With the Itamar, I didn’t have many questions about Jaré, the ritual. I will say though that I did do some reading about Jaré that I felt was very illuminating. I’m not sure how much it really affected my translation, per se, but it made me feel more confident about understanding what was happening around the page in a way or around the language.

So there’s a book by Gabriel Banagia called As Forças do Jaré, The Powers of Jaré. And in some of the scenes in the book, the descriptions are very similar to this kind of ethnographic description that I was reading about in terms of the healer, in terms of the rhythms, the processions that took place.

That was something I had to pay particular attention to, to make sure that I got some of those details right. A lot of people ask me about translating these abstract concepts that you find in the Portuguese language. I think a lot of the difficulty is in the tissue of a language, that, it’s the little words that people don’t really pay attention to. For instance, in English, the preposition works this way, or the pronoun works that way. But in Portuguese, there’s some ambiguity. And now, in English, I have to be more precise, but I could be precise in the wrong direction.

I’ll give you a quick example. In English, pronouns reveal the gender of the person, whereas in Portuguese the pronoun refers to the gender of the object, not the gender of the person to whom the object belongs. So if I say his car, that’s very specific about whose car it belongs to versus her car or their car. But in Portuguese, if I say seu carro, you don’t know if it’s a man or a woman who owns that car. It’s ambiguous. It might not seem like a big deal, but for a translator, it can cause headaches because there are certain scenes where the language is very ambiguous.

In Portuguese, the word in and the word on are one and the same. So that can also be ambiguous. If you are in something or on something, it can be an important distinction. But in Portuguese, if they feel like it’s important, then there’ll be some more language around it. But sometimes it’s left kind of ambiguous, and you have to wrestle with that.

These might seem like small technical issues but the translators can get a read headache trying to figure them out.

I believe sometimes authors want to create ambiguity…
I would say that you have to show restraint as a translator because sometimes your first instinct is to interpret the text and you’re reading. You might really feel the itch to interpret it.

But when you’re asked to translate something, you have to show restraint because you don’t want to colour your translation with your sense of what’s going on between the lines because you might end up revealing too much. The reader must be allowed to make their own interpretations.

You’re a poet, literary critic, translator, teacher. How does one role influence the other?
One of the things that I think poetry has taught me is that poets are very interested in what is not said. And I think that has helped me as a translator because you have to, in some sense, translate the silence and be respectful of the silence.

And sometimes that means not filling in the silence, holding back on that urge to fill the silence when the text wants that silence to be present. I think sometimes my literary critic tendency is that I also read like a critic. I’m thinking about arguments that I want to make about the book, but I have to rein in this desire.

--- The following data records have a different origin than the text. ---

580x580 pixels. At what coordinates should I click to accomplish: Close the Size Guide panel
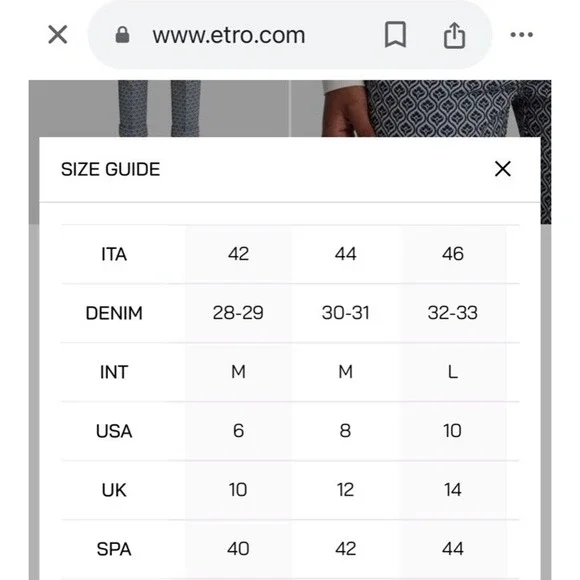click(503, 169)
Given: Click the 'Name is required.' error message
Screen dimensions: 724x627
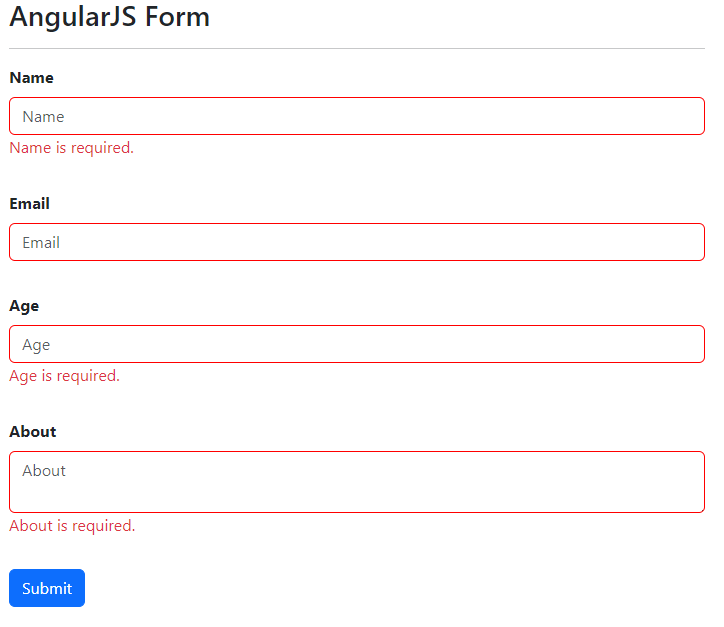Looking at the screenshot, I should (x=71, y=148).
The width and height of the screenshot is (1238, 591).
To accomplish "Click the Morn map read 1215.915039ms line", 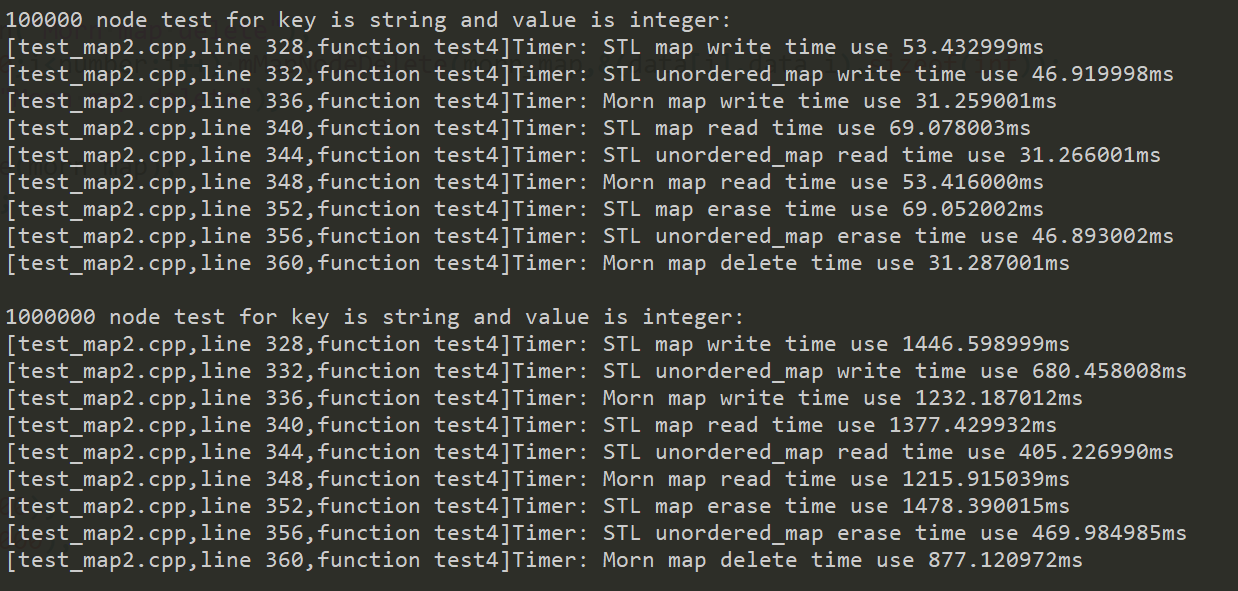I will click(538, 479).
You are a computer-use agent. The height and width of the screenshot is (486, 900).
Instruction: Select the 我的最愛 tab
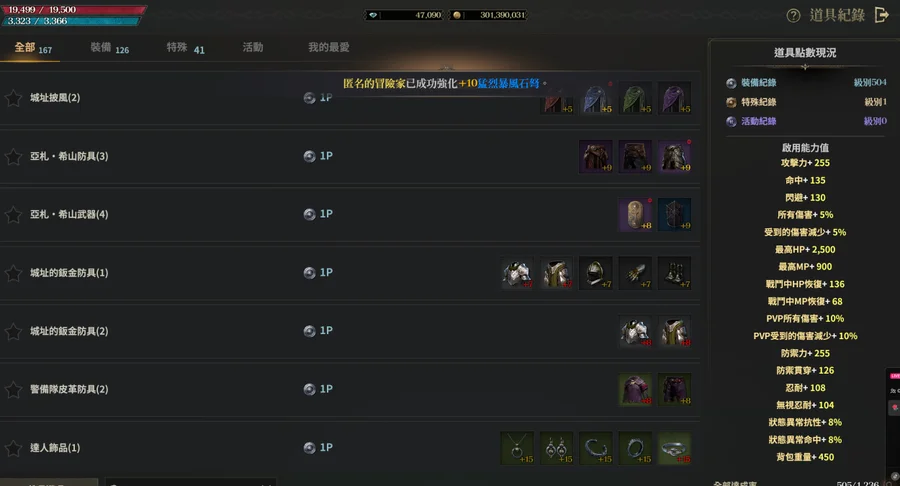pyautogui.click(x=329, y=48)
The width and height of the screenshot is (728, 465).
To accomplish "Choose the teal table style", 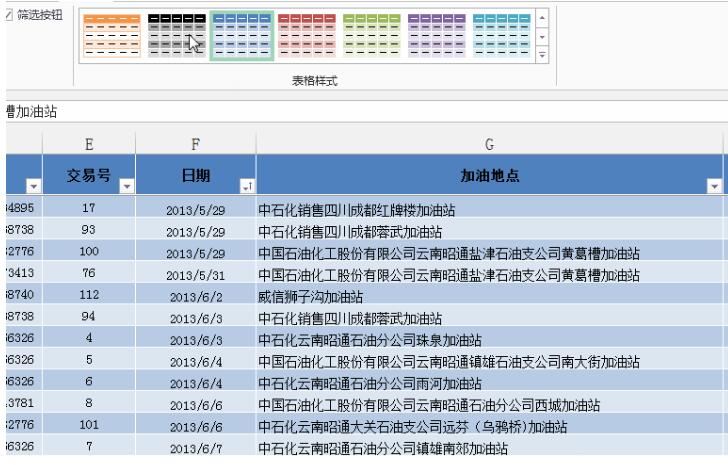I will tap(501, 33).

But I would still say that all of those hats that I wear allow me to keep shifting gears in a sense, and that is actually makes my work so much more fun, especially the teaching part, you’re always thinking about your audience when you’re a teacher. You’re always thinking about what they hear. That makes me think about literature as not just this sort of quiet, lonely practice of reading, but as an exercise in listening. Reading can also be a very visual experience.

One of my friends, when I mentioned about this novel to him, he was saying even in Greek mythology, there is a very similar incident where one of the Greek gods loses a tongue.
That’s Philomela. She finds a way to speak through her art. She tells stories through tapestry. In some ways, I like to think that, one of the key images in the book is a knife. And in some way one of the characters learns to speak with a knife.